THE TASK. Your answer must be an exact copy of the entries, containing no images.
-*-*-
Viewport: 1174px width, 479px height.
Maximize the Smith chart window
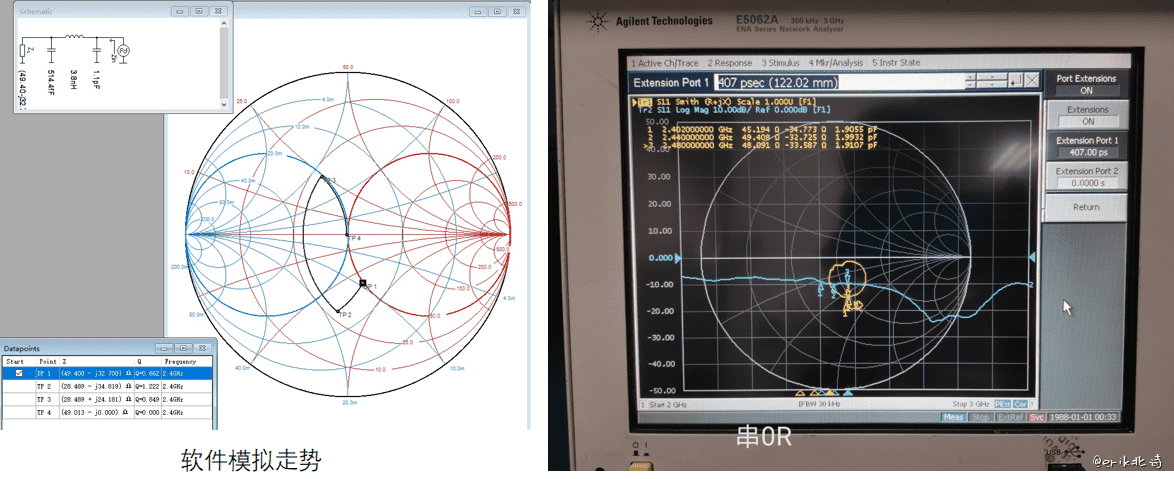click(x=497, y=11)
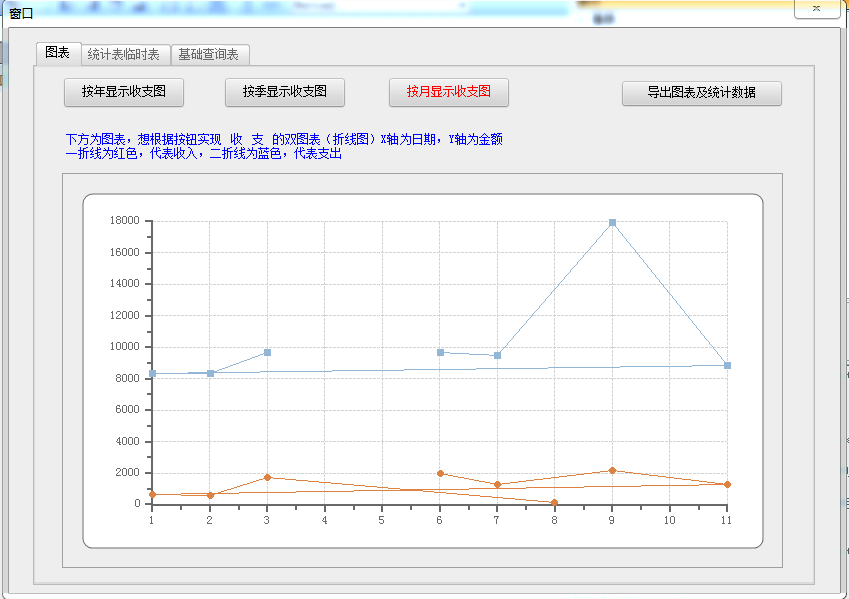The height and width of the screenshot is (599, 849).
Task: Pick the blue square marker at month 7
Action: pyautogui.click(x=497, y=356)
-*-*-
SOLUTION TO THE PROBLEM.
Viewport: 1174px width, 479px height.
Maximize the Smith chart window
click(x=497, y=11)
The height and width of the screenshot is (599, 849).
Task: Pick the blue square marker at month 7
Action: pyautogui.click(x=497, y=356)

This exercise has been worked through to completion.